A 2h du matin UTC hier, à 10 nœuds au près dans 18 nœuds de vent, j’ai tapé quelque chose de très dur. Je suis sorti rapidement sur le pont mais je n’ai rien vu. Il y a eu 2 impacts : le safran tribord, qui était déjà endommagé, est cassé en deux. Je n’en ai plus que la moitié, ce qui n’est pas trop grave pour l’instant car j’ai beaucoup de bâbord amures à faire. L’autre dégât, beaucoup plus important, concerne la dérive bâbord, qui était descendue. C’est elle qui a pris le premier impact, elle est complètement penchée vers l’arrière et a explosé le puits de dérive, ce qui fait une voie d’eau. La quille de la dérive est bloquée donc je n’arrive plus à la faire bouger. J’ai essayé de la remettre un peu à la verticale en sautant dessus après avoir fait gîter le bateau pour la sortir au maximum, mais je n’y arrive pas. J’ai repris ma route en tribord histoire de réfléchir et de me reposer, mais je vais bientôt me remettre en bâbord amures pour la tirer vers l’arrière avec une drisse. Comme la dérive est à 75° vers l’arrière, ce sera plus simple de la tirer vers le haut plutôt que vers l’avant comme j’ai essayé avant. Je pense pouvoir la dégager du puits de dérive et la ramener à bord avant qu’elle n’abîme la coque. Ça va être dur: 70 kilos, 2,50 mètres de long. Ensuite il faudra boucher les trous pour colmater la voie d’eau.

Bertrand de Broc (FRA, VNAM avec EMD Projets)
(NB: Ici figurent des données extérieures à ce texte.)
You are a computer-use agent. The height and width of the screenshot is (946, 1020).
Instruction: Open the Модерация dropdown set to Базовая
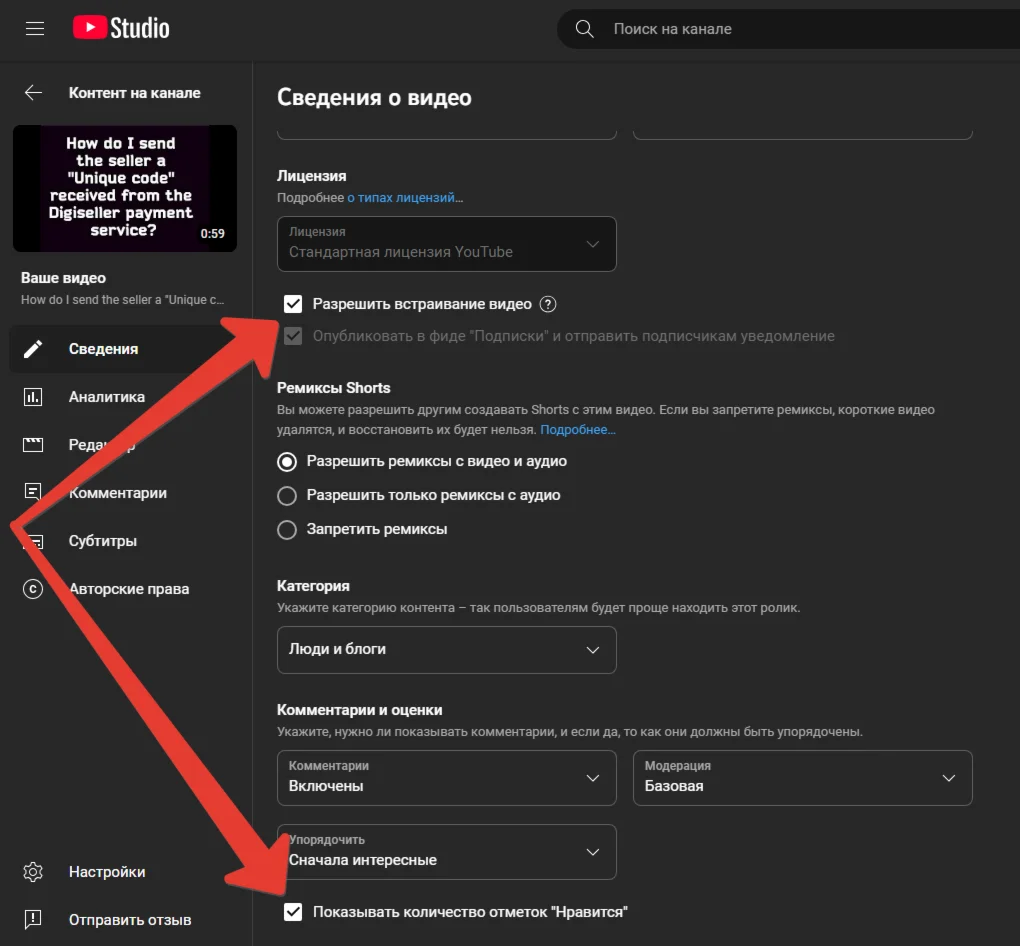(x=802, y=778)
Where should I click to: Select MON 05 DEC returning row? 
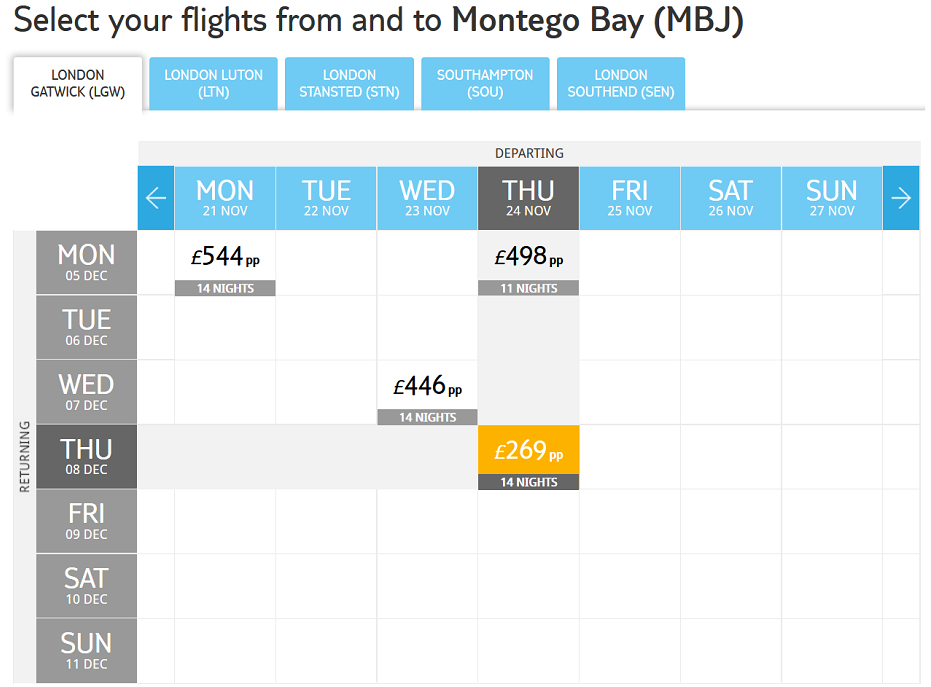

Les conditions sont très changeantes, le vent varie beaucoup en direction, jusqu’à 40° et en force, de 10 à 20 nœuds. Ce n’est pas très simple à gérer Mais je suis dans une zone intermédiaire, ça devrait changer en fin de journée. On est au près, il faut faire attention au bateau. Chacun essaye de choisir la meilleure route mais pour le moment je fais en sorte de ramener le bateau en bon état. Ce n’est pas le moment de casser, il ne faut pas trop tirer dessus, il a déjà navigué 80 jours.